— GIVEN EXERCISE —
Please reproduce, verbatim, the lines beginning with the line that contains "Where should I click to: Select" and ending with the line that contains "Screen dimensions: 1280x800 [x=1007, y=29]", both included.
*****
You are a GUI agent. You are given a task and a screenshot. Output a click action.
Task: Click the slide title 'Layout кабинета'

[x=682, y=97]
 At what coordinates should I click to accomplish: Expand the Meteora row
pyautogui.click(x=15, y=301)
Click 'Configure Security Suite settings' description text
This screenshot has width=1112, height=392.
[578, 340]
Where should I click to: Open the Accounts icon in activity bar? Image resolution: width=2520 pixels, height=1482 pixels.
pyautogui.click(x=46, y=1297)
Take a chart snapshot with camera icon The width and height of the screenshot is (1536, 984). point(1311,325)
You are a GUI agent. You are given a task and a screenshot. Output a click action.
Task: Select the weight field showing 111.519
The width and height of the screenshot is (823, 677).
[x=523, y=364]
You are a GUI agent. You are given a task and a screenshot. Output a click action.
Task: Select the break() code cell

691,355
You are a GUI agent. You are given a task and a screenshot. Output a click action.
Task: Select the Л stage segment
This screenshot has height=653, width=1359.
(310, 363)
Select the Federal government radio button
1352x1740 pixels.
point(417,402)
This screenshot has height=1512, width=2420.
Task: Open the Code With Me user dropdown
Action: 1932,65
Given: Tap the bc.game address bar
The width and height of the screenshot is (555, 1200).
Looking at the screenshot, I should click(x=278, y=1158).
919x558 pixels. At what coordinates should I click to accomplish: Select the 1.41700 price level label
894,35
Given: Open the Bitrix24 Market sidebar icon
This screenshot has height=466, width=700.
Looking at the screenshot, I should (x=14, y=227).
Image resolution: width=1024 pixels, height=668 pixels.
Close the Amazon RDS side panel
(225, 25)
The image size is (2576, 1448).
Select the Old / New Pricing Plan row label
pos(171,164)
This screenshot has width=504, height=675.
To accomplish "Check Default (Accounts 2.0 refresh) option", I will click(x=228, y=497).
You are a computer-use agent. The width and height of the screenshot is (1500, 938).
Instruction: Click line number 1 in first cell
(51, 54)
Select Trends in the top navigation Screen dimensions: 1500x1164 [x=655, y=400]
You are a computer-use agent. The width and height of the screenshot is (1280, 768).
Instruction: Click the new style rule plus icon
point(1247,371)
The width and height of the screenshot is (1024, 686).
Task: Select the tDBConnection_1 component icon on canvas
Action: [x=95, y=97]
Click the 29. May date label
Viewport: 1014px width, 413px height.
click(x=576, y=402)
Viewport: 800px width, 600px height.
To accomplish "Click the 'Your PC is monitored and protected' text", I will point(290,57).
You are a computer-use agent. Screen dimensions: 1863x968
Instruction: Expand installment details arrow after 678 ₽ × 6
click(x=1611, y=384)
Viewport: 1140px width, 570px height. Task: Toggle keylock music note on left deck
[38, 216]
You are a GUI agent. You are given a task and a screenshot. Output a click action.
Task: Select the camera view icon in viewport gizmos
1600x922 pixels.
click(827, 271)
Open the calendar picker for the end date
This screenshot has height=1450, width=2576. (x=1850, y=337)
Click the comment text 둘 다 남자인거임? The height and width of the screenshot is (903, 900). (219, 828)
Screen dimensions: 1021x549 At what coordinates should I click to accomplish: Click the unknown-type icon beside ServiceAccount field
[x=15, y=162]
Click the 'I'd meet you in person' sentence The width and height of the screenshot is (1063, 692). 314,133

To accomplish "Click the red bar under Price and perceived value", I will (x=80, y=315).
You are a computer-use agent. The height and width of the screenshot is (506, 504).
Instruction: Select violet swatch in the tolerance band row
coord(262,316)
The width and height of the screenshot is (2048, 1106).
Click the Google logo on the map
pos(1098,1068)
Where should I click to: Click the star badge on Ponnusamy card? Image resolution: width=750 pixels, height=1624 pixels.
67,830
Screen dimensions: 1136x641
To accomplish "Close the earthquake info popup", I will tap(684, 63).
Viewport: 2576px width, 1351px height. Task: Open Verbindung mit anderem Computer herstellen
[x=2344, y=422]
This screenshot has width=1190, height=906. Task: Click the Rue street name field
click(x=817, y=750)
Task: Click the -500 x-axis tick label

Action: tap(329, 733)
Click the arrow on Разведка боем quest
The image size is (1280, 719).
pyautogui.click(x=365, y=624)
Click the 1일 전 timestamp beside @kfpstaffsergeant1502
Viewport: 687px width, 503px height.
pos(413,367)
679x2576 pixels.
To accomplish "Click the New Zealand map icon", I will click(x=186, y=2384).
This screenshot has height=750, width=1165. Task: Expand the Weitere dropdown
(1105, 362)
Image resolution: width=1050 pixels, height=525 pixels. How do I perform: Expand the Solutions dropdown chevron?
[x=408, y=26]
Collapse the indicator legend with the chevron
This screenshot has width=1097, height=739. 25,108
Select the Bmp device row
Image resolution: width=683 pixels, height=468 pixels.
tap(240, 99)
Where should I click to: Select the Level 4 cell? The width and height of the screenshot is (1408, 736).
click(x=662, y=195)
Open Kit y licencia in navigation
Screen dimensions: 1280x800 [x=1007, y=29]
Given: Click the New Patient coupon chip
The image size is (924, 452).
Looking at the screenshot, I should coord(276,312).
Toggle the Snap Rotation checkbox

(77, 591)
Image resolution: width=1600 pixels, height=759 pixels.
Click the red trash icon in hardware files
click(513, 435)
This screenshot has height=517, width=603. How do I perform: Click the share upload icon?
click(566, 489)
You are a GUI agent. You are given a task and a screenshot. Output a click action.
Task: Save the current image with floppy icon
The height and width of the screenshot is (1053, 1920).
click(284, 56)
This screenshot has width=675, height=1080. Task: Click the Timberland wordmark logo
*****
— CORRECT RESULT —
Where should I click to: Select the Level 4 cell? The width and height of the screenshot is (1408, 736).
click(x=662, y=195)
Open Kit y licencia in navigation
Screen dimensions: 1280x800 [x=1007, y=29]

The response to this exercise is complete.